Copy the data precisely, keeping every character.

═════ Available data ═════

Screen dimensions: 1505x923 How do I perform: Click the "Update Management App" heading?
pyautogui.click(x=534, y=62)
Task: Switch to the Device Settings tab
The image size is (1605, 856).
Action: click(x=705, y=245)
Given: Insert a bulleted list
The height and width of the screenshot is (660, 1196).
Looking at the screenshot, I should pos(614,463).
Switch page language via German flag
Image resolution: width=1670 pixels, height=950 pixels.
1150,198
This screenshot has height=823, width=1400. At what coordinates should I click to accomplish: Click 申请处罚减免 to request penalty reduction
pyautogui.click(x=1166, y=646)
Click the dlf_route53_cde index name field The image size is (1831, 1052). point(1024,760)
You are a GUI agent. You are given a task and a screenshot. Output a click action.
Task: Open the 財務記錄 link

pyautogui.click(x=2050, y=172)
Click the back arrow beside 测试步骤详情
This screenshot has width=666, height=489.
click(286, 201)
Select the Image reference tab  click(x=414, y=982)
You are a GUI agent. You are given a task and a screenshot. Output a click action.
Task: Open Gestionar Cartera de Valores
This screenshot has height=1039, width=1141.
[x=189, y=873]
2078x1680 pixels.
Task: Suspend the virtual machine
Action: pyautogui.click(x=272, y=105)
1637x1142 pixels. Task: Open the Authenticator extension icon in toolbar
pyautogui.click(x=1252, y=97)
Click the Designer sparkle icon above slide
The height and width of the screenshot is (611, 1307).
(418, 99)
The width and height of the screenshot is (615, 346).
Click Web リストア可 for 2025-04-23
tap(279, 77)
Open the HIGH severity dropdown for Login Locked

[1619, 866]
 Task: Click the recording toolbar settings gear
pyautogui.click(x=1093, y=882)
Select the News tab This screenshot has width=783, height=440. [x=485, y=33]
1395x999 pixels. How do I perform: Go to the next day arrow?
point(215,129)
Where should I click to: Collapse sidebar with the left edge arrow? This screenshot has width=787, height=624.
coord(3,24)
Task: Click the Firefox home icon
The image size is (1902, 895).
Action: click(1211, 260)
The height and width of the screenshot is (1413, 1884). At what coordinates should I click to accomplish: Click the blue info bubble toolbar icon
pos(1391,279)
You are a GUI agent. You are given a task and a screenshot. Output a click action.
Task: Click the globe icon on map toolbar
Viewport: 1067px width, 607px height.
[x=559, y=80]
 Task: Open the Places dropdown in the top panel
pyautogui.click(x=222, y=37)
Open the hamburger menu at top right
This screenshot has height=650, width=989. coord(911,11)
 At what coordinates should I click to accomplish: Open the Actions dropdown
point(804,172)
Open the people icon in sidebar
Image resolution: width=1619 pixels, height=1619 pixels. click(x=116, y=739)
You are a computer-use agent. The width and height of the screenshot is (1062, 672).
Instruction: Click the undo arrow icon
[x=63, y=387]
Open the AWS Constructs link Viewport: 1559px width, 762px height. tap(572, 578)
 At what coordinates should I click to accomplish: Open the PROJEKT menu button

═════

**Response area**
Screen dimensions: 1505x923 How do I perform: Click the "Update Management App" heading?
pyautogui.click(x=534, y=62)
Task: Switch to the Device Settings tab
The image size is (1605, 856).
Action: click(x=705, y=245)
Given: Insert a bulleted list
The height and width of the screenshot is (660, 1196).
Looking at the screenshot, I should pos(614,463).
Switch page language via German flag
Image resolution: width=1670 pixels, height=950 pixels.
1150,198
This screenshot has height=823, width=1400. At what coordinates should I click to accomplish: Click 申请处罚减免 to request penalty reduction
pyautogui.click(x=1166, y=646)
Click the dlf_route53_cde index name field The image size is (1831, 1052). point(1024,760)
You are a GUI agent. You are given a task and a screenshot. Output a click action.
Task: Open the 財務記錄 link

pyautogui.click(x=2050, y=172)
Click the back arrow beside 测试步骤详情
This screenshot has width=666, height=489.
click(286, 201)
Select the Image reference tab  click(x=414, y=982)
You are a GUI agent. You are given a task and a screenshot. Output a click action.
Task: Open Gestionar Cartera de Valores
This screenshot has height=1039, width=1141.
[x=189, y=873]
2078x1680 pixels.
Task: Suspend the virtual machine
Action: pyautogui.click(x=272, y=105)
1637x1142 pixels. Task: Open the Authenticator extension icon in toolbar
pyautogui.click(x=1252, y=97)
Click the Designer sparkle icon above slide
The height and width of the screenshot is (611, 1307).
(418, 99)
The width and height of the screenshot is (615, 346).
Click Web リストア可 for 2025-04-23
tap(279, 77)
Open the HIGH severity dropdown for Login Locked

[1619, 866]
 Task: Click the recording toolbar settings gear
pyautogui.click(x=1093, y=882)
Select the News tab This screenshot has width=783, height=440. [x=485, y=33]
1395x999 pixels. How do I perform: Go to the next day arrow?
point(215,129)
Where should I click to: Collapse sidebar with the left edge arrow? This screenshot has width=787, height=624.
coord(3,24)
Task: Click the Firefox home icon
The image size is (1902, 895).
Action: click(1211, 260)
The height and width of the screenshot is (1413, 1884). At what coordinates should I click to accomplish: Click the blue info bubble toolbar icon
pos(1391,279)
You are a GUI agent. You are given a task and a screenshot. Output a click action.
Task: Click the globe icon on map toolbar
Viewport: 1067px width, 607px height.
[x=559, y=80]
 Task: Open the Places dropdown in the top panel
pyautogui.click(x=222, y=37)
Open the hamburger menu at top right
This screenshot has height=650, width=989. coord(911,11)
 At what coordinates should I click to accomplish: Open the Actions dropdown
point(804,172)
Open the people icon in sidebar
Image resolution: width=1619 pixels, height=1619 pixels. click(x=116, y=739)
You are a computer-use agent. The width and height of the screenshot is (1062, 672).
Instruction: Click the undo arrow icon
[x=63, y=387]
Open the AWS Constructs link Viewport: 1559px width, 762px height. tap(572, 578)
 At what coordinates should I click to accomplish: Open the PROJEKT menu button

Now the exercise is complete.